If we chart that forecast against what actually happened, and assume that the behaviour of the recovery in unemployment into the future will occur at the same rate as occurred during the previous two recoveries in the 80’s and 90’s (around a 0.044% reduction per month from the peak rate) – it makes for stark viewing, showing what would be two very different Australias:

unemppaths3

At the moment, our unemployment rate is 1.4% higher than what it was immediately before we entered the GFC. That puts Australia today somewhere in the vicinity of being 6 years ahead of economic schedule than what would have occurred if our unemployment rate reached Treasury forecasts and the recovery rate was the same as the last two recoveries. Under those assumptions, Australia wouldn’t have reached an unemployment rate 1.4% above what we entered the GFC with until sometime around June 2016. Yet, let’s say the assumptions are wrong and it was only 5 years, or 7 years or whatever – the point is that the magnitude of the difference is enormous – not measured in months, but measured in many years.

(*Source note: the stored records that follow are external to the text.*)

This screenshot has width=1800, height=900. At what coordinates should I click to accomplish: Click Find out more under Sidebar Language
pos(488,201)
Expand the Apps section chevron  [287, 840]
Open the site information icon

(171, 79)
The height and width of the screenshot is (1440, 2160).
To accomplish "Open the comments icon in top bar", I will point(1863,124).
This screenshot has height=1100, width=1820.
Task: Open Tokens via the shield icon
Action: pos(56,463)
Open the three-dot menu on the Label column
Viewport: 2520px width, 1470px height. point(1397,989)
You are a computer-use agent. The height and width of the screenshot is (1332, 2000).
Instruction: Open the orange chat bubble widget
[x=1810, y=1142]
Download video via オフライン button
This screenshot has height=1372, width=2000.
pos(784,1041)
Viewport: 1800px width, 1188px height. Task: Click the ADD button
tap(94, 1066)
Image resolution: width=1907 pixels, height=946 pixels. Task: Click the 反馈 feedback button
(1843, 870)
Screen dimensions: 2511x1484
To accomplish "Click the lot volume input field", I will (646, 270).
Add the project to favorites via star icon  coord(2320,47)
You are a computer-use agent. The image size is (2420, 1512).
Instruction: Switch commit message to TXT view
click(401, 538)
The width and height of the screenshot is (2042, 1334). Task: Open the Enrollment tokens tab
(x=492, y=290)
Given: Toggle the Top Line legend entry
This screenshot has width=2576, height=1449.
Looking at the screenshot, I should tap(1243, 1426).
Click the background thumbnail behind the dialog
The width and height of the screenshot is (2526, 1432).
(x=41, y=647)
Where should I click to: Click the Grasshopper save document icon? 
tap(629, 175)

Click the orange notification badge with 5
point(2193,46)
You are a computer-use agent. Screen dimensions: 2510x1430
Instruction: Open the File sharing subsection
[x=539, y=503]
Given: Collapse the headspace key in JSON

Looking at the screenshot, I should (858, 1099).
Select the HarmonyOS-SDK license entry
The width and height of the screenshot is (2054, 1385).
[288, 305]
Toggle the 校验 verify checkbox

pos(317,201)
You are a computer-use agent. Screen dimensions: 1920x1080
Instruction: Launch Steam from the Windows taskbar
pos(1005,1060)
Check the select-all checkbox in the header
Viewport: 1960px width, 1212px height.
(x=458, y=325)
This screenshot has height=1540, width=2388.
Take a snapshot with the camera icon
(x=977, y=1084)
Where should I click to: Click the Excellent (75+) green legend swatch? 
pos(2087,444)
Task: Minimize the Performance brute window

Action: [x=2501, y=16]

This is why time is such an important function of policy action – at least as far as managing unemployment is concerned. The smaller you can make unemployment peak, the quicker you can deploy resources towards it, the shorter is the time it takes to recover back to where you were. But it also says something else about our labour market – while shedding jobs is easy, getting them back is a very slow and grinding process where the time involved probably needs to be appreciated a little more.